◆ MATERIAL SUPPLIED ◆

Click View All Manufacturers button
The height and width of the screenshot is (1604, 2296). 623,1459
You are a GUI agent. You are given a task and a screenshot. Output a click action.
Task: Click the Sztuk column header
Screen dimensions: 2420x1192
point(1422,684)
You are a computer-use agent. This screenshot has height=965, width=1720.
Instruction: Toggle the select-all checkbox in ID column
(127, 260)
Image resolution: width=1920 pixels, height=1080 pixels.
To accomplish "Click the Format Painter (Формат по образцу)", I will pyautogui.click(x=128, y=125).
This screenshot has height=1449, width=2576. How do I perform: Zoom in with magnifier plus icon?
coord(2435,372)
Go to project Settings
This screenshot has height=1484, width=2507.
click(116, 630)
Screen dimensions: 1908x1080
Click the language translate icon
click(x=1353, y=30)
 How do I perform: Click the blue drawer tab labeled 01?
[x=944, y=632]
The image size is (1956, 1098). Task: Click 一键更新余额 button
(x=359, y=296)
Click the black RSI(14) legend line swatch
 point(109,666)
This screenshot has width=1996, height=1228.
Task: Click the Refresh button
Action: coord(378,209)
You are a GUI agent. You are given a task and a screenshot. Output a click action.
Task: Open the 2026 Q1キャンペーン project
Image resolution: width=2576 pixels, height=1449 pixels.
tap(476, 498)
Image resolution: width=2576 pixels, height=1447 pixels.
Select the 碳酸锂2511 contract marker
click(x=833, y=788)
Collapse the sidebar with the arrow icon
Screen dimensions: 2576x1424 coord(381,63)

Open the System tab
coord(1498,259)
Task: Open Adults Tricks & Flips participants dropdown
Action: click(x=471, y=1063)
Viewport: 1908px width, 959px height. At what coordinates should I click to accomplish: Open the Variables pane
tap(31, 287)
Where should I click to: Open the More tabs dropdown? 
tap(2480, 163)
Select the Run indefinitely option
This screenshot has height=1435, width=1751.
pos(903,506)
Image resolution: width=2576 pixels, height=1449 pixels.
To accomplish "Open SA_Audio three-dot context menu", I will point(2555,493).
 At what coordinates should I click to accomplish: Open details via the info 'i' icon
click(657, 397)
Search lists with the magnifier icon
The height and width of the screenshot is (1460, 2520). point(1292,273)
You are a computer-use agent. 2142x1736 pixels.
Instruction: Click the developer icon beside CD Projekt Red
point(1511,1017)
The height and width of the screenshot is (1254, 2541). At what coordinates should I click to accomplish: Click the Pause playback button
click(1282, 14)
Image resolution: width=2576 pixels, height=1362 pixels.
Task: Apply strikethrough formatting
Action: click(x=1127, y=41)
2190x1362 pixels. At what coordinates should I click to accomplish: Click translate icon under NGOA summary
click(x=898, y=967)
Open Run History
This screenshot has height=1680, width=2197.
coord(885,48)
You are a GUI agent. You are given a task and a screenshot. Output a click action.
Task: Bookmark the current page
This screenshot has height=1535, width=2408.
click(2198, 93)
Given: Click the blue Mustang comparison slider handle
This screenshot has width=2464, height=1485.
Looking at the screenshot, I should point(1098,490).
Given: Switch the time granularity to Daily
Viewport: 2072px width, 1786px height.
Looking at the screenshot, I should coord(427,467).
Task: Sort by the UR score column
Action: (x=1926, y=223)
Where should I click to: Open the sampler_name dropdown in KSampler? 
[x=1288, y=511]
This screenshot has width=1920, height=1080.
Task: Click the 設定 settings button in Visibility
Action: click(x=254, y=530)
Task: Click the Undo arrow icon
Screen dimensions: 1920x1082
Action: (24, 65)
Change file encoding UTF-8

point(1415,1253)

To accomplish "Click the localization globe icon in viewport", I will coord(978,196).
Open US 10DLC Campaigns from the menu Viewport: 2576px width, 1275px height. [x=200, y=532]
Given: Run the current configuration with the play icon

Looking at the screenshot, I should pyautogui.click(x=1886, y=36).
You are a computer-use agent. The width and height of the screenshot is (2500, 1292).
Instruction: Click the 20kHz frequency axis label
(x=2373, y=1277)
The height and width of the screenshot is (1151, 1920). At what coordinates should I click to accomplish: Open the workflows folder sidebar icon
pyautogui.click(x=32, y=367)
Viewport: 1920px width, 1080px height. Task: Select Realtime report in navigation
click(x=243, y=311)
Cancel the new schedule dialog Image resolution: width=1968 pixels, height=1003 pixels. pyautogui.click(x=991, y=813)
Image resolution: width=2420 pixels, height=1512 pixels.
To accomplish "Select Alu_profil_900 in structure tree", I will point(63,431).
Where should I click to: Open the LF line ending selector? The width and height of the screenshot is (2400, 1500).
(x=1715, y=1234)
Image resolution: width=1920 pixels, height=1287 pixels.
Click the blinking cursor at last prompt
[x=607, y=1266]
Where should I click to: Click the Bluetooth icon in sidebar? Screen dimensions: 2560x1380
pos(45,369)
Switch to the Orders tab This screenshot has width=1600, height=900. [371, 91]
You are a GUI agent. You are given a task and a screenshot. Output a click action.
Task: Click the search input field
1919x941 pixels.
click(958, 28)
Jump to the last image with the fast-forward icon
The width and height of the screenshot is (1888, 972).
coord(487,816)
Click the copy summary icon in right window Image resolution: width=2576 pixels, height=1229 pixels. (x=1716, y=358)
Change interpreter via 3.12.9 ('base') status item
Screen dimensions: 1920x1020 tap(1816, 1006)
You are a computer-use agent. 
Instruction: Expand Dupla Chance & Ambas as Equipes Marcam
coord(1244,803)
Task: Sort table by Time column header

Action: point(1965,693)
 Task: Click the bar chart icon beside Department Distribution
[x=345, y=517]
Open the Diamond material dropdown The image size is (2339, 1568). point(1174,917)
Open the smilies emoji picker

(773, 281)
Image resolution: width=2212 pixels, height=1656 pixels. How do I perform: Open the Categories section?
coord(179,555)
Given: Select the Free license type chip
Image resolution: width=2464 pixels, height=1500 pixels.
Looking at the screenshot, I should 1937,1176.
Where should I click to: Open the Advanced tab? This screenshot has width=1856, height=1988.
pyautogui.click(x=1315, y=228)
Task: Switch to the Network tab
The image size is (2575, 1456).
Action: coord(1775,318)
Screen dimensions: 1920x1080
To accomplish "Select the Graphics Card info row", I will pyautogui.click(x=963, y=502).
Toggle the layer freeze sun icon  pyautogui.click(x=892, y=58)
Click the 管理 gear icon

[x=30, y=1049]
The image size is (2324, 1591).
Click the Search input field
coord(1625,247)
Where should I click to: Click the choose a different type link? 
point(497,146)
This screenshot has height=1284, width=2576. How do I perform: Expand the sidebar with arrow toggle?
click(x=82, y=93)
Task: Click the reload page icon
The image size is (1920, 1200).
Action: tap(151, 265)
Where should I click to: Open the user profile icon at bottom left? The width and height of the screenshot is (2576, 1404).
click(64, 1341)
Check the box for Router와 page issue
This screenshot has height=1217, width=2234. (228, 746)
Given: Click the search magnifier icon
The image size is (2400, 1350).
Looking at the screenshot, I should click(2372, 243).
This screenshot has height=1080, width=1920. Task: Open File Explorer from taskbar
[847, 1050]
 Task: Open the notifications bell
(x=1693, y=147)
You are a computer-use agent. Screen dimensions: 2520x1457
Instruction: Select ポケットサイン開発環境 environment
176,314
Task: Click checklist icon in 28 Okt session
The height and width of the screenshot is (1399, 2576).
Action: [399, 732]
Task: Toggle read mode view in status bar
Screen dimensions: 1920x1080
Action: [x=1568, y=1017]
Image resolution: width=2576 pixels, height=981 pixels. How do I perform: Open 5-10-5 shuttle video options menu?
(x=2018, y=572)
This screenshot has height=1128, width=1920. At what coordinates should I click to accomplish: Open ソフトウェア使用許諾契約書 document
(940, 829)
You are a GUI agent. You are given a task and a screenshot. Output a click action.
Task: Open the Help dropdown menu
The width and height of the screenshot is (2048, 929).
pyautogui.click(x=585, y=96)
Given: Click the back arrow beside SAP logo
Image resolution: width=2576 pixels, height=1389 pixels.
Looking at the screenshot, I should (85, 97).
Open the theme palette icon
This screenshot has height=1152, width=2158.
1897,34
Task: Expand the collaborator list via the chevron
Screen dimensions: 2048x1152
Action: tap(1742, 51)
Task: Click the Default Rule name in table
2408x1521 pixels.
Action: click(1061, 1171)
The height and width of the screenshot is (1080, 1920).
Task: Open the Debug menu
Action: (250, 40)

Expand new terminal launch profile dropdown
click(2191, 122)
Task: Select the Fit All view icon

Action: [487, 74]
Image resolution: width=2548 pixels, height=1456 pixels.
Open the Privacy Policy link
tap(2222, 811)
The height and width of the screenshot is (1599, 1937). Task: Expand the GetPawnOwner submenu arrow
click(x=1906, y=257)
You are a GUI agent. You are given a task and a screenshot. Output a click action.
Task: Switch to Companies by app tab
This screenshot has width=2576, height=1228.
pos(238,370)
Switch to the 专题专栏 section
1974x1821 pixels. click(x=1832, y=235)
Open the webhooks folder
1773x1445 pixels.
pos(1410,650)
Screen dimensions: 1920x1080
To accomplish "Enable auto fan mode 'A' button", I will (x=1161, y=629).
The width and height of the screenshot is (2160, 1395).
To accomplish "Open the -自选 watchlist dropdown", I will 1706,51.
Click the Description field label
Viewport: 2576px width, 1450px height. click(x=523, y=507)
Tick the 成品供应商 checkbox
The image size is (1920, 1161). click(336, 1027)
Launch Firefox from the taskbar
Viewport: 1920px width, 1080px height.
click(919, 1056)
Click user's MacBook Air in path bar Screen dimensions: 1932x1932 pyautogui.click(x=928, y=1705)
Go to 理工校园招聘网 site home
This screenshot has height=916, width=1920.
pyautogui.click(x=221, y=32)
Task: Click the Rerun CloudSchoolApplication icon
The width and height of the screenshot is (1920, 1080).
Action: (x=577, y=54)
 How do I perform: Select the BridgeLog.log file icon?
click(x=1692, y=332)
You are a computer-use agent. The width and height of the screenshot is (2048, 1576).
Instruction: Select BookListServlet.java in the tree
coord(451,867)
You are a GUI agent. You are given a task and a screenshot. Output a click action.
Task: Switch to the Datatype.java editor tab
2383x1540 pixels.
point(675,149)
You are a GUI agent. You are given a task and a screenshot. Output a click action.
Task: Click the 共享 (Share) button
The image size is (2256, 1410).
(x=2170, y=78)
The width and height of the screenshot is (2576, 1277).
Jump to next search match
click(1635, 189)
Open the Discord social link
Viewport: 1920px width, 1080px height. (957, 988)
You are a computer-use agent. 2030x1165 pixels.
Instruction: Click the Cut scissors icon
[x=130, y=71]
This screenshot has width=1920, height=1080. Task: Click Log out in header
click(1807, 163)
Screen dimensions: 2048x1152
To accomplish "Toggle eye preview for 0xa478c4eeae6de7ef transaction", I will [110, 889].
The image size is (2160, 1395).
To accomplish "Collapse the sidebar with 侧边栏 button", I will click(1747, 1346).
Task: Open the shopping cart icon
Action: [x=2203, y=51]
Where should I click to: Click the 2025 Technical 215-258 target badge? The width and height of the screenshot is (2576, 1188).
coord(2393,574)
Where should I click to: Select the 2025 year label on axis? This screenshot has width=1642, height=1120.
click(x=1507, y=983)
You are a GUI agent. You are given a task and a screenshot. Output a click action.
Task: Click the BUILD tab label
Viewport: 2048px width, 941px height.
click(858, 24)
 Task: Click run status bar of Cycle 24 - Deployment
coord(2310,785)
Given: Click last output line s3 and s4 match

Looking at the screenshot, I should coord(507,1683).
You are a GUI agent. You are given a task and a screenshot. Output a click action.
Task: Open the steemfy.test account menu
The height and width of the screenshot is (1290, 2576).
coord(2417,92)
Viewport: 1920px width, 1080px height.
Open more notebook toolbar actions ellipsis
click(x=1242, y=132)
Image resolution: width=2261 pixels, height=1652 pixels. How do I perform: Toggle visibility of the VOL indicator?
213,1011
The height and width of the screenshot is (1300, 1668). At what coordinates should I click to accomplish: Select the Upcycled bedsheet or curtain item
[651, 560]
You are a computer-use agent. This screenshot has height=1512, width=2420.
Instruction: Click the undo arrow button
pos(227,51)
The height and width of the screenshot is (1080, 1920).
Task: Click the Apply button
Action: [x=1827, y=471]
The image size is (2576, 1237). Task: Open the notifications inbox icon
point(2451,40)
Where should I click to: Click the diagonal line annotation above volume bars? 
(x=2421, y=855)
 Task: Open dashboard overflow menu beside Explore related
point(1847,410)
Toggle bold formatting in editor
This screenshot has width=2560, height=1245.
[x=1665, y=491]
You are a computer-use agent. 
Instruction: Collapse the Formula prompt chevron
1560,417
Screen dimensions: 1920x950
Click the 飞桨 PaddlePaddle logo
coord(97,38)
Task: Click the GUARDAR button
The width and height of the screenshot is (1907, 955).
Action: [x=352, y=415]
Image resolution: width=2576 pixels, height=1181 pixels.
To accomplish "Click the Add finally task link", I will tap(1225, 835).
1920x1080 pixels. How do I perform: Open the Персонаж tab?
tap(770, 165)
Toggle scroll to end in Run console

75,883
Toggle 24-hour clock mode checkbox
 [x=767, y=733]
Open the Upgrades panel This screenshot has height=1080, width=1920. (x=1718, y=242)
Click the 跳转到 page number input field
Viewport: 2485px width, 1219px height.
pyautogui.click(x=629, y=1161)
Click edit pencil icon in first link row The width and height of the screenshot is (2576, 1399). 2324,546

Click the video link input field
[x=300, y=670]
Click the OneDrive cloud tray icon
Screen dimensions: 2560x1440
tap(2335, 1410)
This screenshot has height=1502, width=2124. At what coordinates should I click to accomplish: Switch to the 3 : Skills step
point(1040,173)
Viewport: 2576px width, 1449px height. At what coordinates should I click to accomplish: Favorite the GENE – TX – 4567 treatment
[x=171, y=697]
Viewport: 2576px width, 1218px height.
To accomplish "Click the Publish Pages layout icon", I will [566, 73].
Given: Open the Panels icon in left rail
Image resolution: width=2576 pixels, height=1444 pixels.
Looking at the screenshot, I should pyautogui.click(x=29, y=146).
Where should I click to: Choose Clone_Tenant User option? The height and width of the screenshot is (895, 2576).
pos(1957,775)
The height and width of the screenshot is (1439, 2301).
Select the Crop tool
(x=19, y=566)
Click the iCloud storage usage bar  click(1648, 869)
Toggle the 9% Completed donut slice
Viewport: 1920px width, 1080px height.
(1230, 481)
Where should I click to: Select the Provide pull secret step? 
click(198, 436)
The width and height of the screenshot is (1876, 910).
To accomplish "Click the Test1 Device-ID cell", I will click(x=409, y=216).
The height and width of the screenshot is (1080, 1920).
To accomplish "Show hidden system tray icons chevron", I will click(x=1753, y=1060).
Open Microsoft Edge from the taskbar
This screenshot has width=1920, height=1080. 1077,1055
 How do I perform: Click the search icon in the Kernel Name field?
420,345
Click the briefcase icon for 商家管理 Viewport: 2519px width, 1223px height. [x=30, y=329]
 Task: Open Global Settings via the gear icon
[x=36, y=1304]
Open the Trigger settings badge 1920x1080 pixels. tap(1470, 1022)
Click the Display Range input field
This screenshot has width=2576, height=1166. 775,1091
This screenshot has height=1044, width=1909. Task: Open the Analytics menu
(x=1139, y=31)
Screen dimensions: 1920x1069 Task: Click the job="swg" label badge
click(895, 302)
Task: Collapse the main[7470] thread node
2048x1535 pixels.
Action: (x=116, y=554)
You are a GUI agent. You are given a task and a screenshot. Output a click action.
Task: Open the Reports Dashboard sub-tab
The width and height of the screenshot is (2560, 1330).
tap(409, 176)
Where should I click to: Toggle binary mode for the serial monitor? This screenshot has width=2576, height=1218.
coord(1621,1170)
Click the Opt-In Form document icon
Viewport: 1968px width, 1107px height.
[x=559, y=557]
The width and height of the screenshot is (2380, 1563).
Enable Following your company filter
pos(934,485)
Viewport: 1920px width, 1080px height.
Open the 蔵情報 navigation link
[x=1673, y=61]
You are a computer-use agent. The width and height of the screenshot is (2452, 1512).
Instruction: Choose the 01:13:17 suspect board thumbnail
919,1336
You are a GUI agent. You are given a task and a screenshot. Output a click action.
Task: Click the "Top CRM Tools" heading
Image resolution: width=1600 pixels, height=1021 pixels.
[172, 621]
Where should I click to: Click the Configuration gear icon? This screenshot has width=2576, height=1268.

◆ EXERCISE PROMPT ◆
With "editor" as the string to match, show every line of the entries above that has it.

◆ SOLUTION TO THIS PROBLEM ◆
Task: Switch to the Datatype.java editor tab
Toggle bold formatting in editor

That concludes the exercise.